Theissen: GP Turcji jest wyjątkowe
Robert Kubica szczególnie cieszy się na zakręt nr 8 - właściwie cztery łuki, przejeżdżane z szybkością 250 km/godz. - To zachwycający tor - powiedział Robert. - Zakręt 8 jest już sławny w F1. Większość kierowców uznaje tę sekcję toru za spore wyzwanie. Jest bardzo długa i w rzeczywistości składa się z czterech różnych zakrętów. Jeżeli pokonujesz ją właściwą linią, dostarcza wielkiej frajdy. Tor może być również nieco zdradliwy, bo czasem uderzasz podłogą o asfalt, tracisz trakcję i samochód staje się niestabilny. W ubiegłym roku nie byliśmy tam zbyt szybcy. Mam nadzieję, że w 2007 sprawy będą wyglądały lepiej.
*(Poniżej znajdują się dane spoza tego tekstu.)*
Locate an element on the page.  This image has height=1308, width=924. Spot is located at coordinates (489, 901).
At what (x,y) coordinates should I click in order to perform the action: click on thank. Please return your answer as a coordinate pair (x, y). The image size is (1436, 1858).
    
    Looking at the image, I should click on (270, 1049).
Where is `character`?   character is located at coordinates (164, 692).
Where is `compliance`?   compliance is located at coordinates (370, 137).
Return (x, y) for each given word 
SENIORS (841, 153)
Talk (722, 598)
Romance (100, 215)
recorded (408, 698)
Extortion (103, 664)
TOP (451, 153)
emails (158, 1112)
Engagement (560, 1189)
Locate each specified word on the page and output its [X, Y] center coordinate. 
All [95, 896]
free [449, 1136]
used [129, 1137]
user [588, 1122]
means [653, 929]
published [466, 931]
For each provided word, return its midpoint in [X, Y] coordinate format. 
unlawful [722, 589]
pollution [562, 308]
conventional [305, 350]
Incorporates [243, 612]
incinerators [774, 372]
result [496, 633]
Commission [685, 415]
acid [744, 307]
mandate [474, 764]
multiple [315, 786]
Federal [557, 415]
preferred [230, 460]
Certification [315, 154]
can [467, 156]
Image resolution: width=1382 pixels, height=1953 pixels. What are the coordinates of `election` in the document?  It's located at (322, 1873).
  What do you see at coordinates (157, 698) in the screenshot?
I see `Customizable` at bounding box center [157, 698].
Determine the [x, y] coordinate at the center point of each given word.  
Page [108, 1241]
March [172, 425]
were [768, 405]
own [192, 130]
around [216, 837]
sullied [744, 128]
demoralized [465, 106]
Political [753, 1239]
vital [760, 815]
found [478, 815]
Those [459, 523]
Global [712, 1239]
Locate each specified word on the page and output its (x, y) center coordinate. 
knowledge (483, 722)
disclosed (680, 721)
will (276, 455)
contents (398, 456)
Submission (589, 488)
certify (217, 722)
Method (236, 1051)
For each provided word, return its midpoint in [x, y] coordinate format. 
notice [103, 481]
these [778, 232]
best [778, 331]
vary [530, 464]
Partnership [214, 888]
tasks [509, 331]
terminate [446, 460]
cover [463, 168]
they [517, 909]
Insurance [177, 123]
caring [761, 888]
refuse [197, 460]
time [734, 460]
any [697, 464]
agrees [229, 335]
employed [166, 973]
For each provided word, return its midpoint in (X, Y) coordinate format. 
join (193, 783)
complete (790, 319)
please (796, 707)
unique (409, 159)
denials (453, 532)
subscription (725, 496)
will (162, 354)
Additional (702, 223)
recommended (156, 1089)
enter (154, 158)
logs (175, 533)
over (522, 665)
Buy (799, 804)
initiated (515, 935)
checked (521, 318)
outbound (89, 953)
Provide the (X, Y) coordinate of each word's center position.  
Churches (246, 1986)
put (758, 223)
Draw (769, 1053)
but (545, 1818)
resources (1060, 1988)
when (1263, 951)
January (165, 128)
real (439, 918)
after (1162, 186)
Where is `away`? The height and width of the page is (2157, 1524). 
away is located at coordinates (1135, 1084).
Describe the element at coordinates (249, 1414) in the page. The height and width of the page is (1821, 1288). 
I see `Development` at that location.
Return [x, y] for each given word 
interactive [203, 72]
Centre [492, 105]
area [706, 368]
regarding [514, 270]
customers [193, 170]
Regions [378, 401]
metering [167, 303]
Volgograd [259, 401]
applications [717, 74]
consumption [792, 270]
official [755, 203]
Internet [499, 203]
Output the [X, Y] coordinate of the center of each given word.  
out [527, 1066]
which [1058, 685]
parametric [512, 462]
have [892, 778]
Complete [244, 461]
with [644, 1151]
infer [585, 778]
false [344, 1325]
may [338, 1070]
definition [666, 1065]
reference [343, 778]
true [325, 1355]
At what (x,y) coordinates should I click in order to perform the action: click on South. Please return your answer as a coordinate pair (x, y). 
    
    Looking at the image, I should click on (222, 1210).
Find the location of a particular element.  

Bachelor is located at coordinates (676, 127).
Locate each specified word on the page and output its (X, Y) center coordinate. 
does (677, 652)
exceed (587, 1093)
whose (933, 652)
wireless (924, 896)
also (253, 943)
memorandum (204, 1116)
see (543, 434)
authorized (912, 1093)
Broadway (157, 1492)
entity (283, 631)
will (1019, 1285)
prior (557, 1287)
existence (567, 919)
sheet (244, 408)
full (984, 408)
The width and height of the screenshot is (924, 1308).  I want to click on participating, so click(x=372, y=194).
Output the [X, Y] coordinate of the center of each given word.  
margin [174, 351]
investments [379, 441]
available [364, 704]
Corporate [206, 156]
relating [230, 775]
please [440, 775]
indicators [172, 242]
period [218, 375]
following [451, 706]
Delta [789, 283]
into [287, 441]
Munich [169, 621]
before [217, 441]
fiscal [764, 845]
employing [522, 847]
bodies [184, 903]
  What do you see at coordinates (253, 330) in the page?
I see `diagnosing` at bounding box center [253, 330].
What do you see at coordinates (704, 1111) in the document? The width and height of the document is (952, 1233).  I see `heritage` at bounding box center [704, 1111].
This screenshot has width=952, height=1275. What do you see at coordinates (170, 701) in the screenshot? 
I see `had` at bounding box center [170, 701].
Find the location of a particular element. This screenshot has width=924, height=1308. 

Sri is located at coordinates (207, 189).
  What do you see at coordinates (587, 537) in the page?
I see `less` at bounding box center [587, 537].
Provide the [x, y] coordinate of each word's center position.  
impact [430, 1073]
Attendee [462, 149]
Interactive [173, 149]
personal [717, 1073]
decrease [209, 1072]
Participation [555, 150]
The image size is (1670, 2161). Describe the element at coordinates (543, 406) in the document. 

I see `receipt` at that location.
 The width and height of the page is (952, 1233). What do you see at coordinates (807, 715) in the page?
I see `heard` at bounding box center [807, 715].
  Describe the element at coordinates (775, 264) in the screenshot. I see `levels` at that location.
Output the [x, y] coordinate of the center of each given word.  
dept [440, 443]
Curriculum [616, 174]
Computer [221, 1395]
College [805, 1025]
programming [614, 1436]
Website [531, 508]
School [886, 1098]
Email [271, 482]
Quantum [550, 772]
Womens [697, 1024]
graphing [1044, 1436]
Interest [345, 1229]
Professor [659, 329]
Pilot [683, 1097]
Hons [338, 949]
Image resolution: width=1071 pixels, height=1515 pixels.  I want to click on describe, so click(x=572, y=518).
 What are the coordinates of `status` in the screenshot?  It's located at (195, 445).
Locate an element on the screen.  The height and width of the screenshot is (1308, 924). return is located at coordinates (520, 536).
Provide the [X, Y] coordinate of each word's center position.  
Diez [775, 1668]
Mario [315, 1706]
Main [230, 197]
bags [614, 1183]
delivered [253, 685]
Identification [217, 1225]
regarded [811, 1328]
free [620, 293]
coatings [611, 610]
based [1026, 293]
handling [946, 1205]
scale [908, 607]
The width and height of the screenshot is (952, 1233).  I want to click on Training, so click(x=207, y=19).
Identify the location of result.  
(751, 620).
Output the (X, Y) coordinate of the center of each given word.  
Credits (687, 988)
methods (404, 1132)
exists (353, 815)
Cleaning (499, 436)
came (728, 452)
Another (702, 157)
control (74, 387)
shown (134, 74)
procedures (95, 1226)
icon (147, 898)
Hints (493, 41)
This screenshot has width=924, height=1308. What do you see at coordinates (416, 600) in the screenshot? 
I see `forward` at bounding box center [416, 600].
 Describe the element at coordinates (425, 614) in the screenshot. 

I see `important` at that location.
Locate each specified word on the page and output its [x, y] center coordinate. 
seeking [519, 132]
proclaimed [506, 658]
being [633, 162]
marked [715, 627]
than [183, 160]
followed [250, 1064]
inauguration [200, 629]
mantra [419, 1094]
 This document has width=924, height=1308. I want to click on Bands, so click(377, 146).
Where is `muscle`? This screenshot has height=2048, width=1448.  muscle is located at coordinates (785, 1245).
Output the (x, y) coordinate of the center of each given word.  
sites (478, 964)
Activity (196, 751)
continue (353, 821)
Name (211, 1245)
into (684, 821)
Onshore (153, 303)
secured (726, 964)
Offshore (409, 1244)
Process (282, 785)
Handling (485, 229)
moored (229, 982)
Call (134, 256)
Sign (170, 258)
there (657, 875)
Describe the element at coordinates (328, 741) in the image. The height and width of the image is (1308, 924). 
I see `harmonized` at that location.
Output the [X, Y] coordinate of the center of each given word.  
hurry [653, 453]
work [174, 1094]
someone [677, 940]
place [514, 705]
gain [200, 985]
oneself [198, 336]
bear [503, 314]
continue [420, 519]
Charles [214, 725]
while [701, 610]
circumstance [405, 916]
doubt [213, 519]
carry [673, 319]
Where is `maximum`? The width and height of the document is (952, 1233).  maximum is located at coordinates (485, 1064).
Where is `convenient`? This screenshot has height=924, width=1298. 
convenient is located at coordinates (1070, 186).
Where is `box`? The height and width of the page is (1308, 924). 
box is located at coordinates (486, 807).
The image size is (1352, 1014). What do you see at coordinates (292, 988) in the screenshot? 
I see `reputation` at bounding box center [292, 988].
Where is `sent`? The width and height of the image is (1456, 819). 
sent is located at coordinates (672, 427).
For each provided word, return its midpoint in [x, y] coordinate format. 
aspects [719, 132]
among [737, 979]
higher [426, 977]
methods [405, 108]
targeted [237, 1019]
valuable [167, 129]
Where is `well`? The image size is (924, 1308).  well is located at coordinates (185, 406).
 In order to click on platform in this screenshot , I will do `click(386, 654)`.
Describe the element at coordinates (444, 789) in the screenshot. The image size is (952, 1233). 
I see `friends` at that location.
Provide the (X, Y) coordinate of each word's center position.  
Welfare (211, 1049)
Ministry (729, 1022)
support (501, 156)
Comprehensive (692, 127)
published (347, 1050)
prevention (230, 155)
- Grand Prix Turcji stanowi pozytywny dodatek do kalendarza F1 - uznał Mario Theissen. - Turcy zbudowali po azjatyckiej stronie Stambułu wspaniały tor o interesującej konfiguracji. Miasto oferuje mnóstwo atrakcji dla partnerów zespołu. Ta Grand Prix jest również wyjątkowa z logistycznego punktu widzenia, ponieważ ciężarówki zespołów muszą pokonać najdłuższy dystans w sezonie. Trochę ułatwia sprawę długa przerwa przed wyścigiem.